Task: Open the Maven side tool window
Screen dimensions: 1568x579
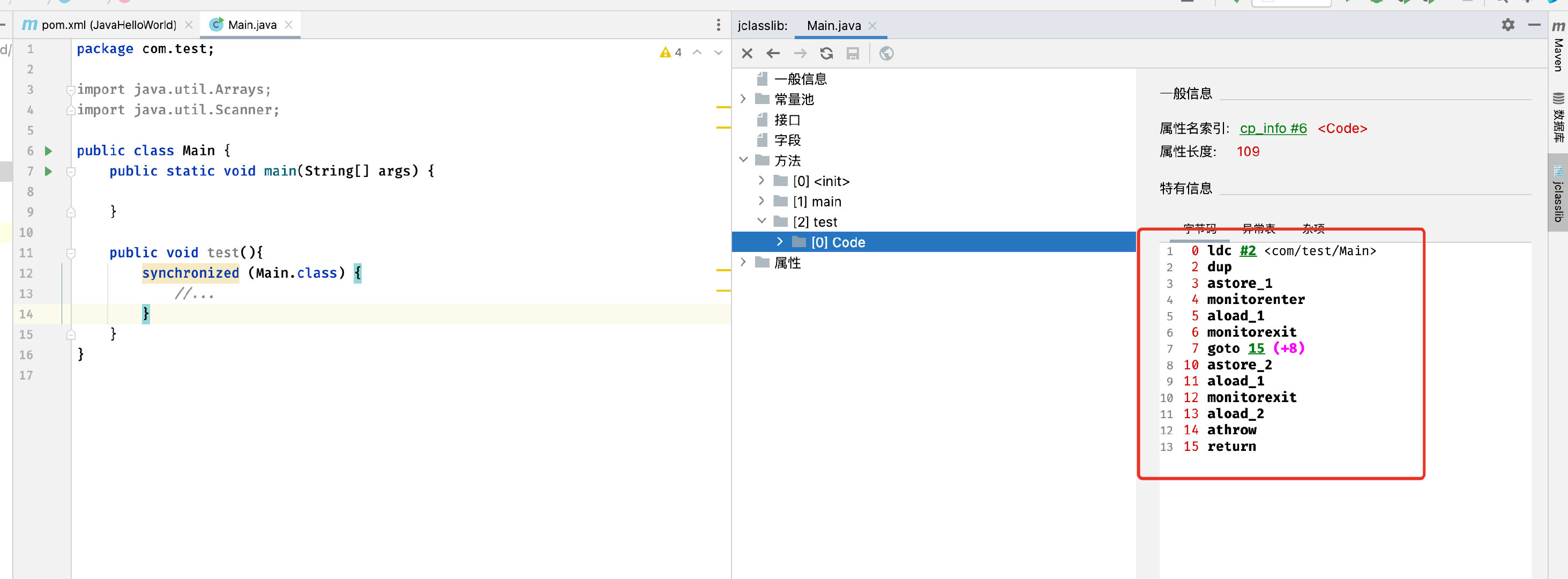Action: click(1558, 49)
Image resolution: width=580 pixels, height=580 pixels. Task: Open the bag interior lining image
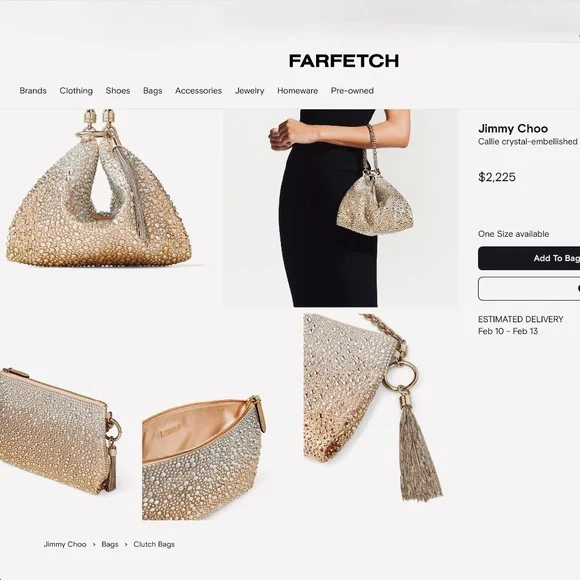tap(204, 457)
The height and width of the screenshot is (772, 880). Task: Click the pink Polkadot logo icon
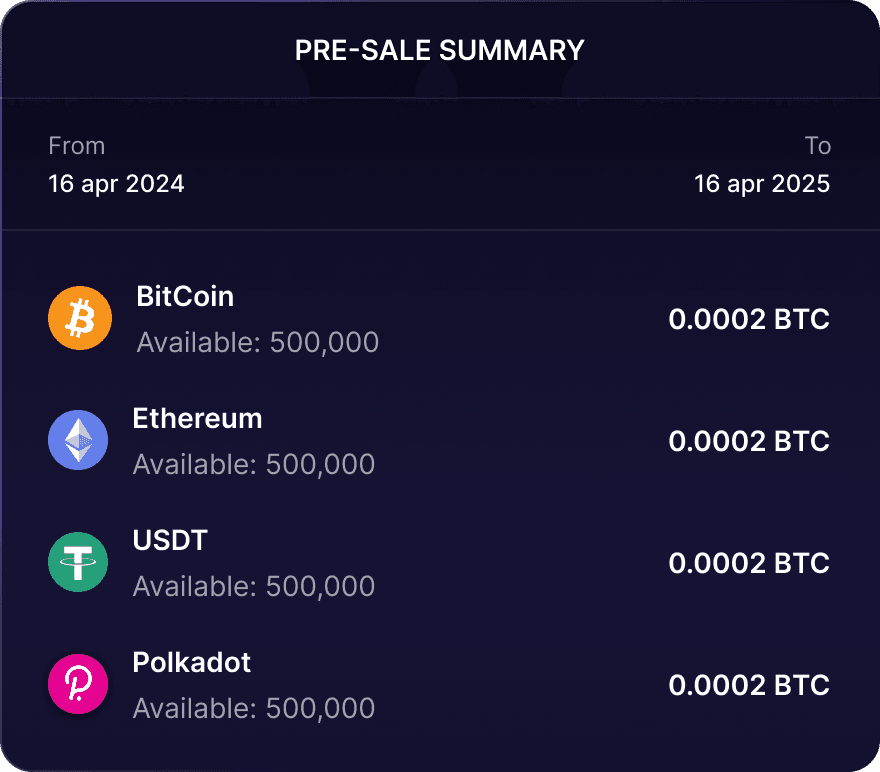tap(78, 684)
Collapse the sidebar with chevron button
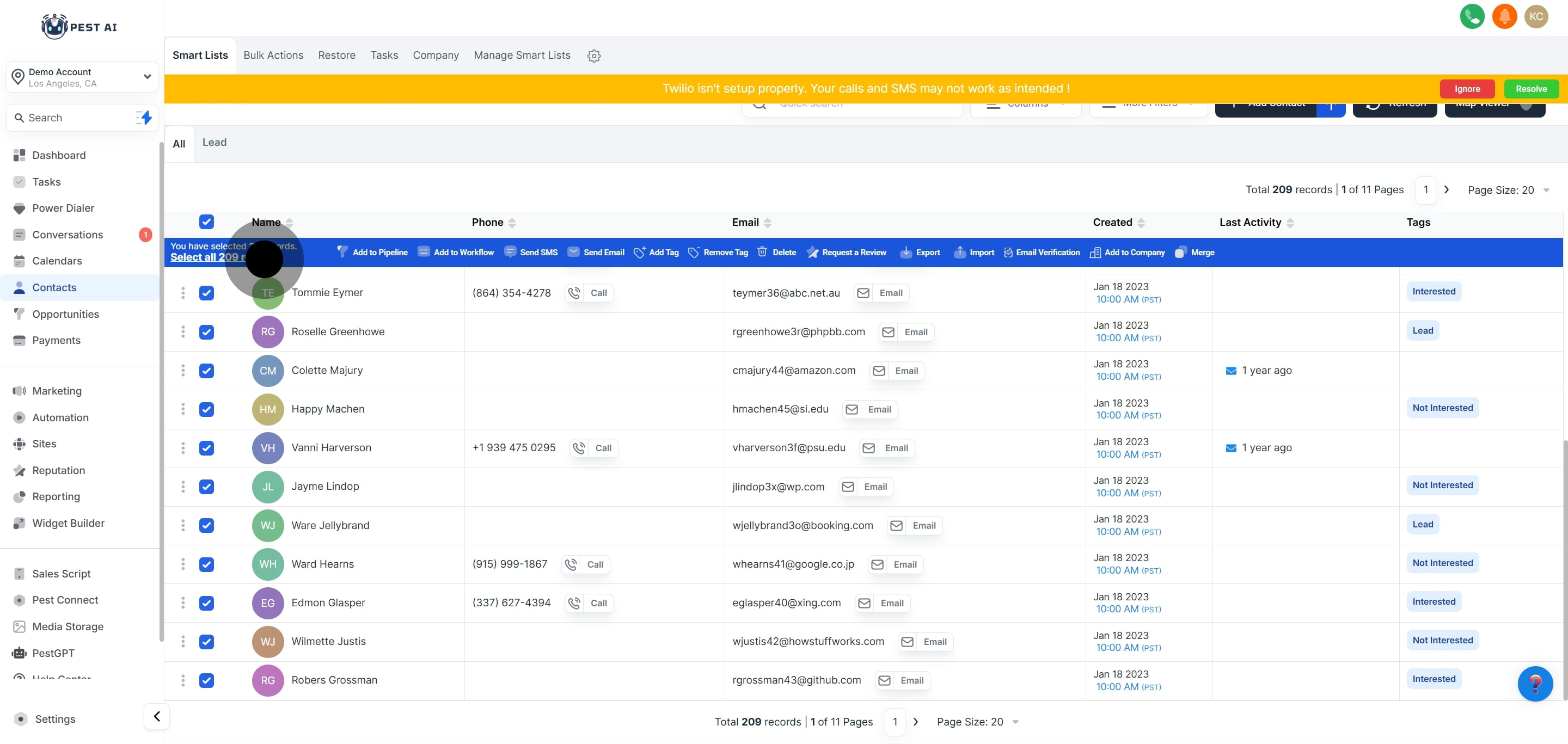 156,716
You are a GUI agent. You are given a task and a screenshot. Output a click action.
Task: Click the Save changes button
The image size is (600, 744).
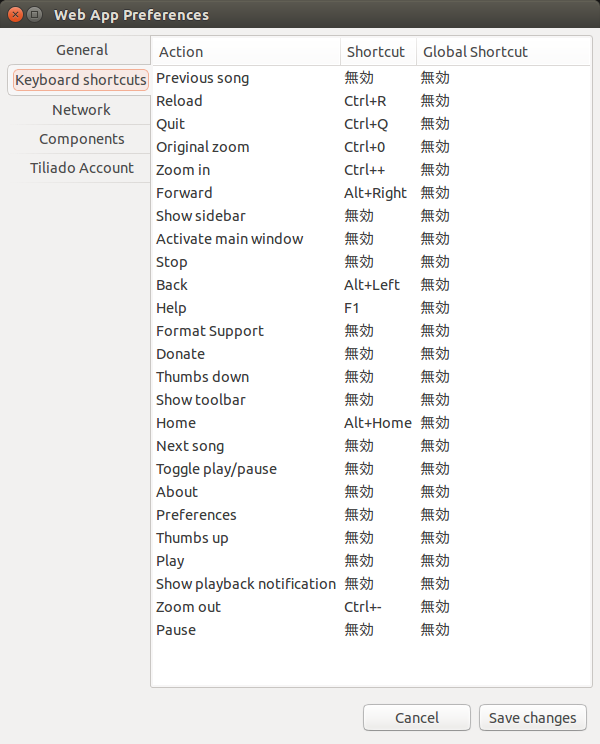[533, 717]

# # # # #

→ **The exercise**:
Copy out the listing above, switching "screenshot" to "screen capture" everywhere and changing nothing else. Leave the pictures out.

→ **Result below**:
Task: Open the Maven side tool window
Screen dimensions: 1568x579
Action: click(1558, 49)
Image resolution: width=580 pixels, height=580 pixels. Task: Open the bag interior lining image
tap(204, 457)
The height and width of the screen capture is (772, 880). Task: Click the pink Polkadot logo icon
tap(78, 684)
Collapse the sidebar with chevron button
 156,716
You are a GUI agent. You are given a task and a screen capture. Output a click action.
Task: Click the Save changes button
The image size is (600, 744).
[533, 717]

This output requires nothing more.